**What to produce:**
Transcribe word for word the lines below from the line with "KTRHPolitical File (1417, 1047)" through the line with "Sport (323, 105)", ends included.

Information provided: Begin

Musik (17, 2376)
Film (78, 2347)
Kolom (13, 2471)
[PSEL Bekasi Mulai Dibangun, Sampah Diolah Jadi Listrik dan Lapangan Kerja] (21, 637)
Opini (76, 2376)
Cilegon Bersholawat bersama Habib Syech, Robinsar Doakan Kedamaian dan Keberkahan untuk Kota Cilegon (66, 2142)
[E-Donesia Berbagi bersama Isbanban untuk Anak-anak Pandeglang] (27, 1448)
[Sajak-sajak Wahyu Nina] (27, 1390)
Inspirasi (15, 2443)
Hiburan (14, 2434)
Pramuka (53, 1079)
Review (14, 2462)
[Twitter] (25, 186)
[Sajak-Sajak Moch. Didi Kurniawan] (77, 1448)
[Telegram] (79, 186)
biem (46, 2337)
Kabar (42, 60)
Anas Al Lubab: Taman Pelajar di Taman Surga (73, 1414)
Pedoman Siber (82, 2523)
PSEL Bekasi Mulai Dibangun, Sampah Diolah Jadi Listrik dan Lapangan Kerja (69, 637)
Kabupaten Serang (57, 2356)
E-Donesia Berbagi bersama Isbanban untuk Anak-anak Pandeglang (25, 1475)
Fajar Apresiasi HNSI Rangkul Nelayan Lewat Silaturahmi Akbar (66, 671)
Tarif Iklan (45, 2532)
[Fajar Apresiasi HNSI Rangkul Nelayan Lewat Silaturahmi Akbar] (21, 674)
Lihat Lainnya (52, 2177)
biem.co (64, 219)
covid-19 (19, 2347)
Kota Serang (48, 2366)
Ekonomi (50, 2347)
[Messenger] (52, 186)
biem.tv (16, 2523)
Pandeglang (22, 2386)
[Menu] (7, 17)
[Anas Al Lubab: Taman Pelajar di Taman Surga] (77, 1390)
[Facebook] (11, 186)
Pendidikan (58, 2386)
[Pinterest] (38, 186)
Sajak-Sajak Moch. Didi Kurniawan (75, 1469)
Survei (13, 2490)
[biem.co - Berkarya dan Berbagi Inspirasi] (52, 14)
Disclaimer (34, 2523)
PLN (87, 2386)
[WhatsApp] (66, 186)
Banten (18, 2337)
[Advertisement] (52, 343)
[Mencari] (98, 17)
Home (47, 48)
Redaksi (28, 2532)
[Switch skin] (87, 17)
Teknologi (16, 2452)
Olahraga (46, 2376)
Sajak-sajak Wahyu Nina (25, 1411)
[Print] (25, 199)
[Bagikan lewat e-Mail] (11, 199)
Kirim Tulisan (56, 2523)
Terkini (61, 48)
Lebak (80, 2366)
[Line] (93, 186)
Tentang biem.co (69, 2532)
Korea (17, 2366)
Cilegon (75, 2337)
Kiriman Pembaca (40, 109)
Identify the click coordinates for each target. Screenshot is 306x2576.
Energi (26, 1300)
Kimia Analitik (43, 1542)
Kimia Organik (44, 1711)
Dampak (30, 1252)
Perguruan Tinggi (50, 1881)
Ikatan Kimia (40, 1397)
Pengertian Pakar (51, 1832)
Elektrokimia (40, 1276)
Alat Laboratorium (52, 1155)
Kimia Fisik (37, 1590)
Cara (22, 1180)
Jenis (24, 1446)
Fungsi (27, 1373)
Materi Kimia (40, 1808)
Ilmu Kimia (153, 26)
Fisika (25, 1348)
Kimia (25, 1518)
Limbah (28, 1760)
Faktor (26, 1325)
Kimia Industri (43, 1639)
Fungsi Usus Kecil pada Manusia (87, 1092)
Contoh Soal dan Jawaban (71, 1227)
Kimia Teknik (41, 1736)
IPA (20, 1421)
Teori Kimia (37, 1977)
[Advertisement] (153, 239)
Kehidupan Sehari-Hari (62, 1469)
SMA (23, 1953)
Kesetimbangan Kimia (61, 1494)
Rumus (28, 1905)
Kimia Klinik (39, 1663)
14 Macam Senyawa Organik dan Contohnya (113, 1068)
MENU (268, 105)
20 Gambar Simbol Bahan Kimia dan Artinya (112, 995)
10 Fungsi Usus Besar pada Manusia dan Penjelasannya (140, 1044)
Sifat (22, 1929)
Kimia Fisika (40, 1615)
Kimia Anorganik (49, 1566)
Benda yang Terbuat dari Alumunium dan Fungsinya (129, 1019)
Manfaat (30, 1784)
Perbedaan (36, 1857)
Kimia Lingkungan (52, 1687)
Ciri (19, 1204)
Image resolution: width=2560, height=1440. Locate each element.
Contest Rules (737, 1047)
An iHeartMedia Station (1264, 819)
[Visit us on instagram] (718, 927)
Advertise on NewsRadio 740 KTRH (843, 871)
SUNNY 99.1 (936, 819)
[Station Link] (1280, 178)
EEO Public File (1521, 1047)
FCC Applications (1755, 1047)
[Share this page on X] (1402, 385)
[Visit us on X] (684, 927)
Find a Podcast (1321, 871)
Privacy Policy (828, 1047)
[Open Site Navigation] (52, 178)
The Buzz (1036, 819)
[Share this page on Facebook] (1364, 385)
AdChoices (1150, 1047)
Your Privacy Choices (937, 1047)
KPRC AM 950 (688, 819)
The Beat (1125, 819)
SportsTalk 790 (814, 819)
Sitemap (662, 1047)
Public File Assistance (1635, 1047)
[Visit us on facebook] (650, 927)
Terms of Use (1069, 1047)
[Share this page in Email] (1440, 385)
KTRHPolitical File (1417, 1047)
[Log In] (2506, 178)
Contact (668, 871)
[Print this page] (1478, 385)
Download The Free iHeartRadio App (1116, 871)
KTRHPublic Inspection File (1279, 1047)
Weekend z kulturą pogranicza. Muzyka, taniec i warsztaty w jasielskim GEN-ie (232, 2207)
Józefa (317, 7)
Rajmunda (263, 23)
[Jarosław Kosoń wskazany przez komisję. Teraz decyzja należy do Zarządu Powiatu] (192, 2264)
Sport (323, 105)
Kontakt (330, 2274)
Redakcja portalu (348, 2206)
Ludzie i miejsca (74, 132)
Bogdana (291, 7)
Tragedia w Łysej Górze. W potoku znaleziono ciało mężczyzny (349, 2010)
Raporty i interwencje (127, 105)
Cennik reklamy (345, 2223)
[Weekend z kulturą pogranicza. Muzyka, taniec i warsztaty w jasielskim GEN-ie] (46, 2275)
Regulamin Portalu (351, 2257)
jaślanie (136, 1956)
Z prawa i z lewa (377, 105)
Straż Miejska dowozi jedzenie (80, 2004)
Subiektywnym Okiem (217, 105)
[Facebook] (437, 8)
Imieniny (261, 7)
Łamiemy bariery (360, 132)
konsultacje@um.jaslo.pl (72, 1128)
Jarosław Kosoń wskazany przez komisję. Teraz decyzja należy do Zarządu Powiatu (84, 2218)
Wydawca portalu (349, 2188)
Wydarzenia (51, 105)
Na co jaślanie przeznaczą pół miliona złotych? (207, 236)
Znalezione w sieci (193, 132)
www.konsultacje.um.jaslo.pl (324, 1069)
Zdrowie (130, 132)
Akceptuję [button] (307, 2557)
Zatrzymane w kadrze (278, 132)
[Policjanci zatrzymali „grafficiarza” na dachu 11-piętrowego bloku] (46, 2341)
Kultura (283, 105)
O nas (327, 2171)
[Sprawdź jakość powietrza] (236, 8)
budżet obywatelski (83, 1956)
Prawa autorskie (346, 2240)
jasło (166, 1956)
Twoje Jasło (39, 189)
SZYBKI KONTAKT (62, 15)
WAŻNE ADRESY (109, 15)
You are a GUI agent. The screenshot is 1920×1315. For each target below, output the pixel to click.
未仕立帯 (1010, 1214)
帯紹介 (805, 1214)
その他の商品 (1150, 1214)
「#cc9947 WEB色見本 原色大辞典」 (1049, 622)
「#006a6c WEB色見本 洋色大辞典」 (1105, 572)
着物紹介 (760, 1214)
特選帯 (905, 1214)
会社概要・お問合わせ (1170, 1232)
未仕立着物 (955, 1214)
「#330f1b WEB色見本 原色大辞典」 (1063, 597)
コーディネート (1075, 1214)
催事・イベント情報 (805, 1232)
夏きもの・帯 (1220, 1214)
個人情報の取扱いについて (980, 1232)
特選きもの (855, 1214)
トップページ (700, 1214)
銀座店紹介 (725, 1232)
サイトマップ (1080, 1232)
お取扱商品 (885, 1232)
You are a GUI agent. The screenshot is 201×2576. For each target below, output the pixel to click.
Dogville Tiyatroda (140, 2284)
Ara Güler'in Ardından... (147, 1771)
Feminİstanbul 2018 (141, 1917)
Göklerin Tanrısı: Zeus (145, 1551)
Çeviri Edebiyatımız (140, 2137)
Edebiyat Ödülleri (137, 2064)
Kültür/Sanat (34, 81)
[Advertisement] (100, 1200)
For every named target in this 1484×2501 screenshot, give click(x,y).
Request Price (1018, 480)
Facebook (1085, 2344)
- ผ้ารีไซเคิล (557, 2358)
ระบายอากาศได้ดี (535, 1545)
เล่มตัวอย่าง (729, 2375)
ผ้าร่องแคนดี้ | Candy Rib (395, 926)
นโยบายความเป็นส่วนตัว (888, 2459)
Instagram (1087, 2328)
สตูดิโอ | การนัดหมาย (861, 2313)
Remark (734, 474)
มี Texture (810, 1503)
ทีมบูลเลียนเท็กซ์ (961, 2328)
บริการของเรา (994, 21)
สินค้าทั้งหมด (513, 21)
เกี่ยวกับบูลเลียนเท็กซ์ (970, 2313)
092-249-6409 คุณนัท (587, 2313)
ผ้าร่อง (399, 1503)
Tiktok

Information provided: End

**Exercise solution:**
KTRHPolitical File (1417, 1047)
[Log In] (2506, 178)
Contact (668, 871)
[Print this page] (1478, 385)
Download The Free iHeartRadio App (1116, 871)
KTRHPublic Inspection File (1279, 1047)
Weekend z kulturą pogranicza. Muzyka, taniec i warsztaty w jasielskim GEN-ie (232, 2207)
Józefa (317, 7)
Rajmunda (263, 23)
[Jarosław Kosoń wskazany przez komisję. Teraz decyzja należy do Zarządu Powiatu] (192, 2264)
Sport (323, 105)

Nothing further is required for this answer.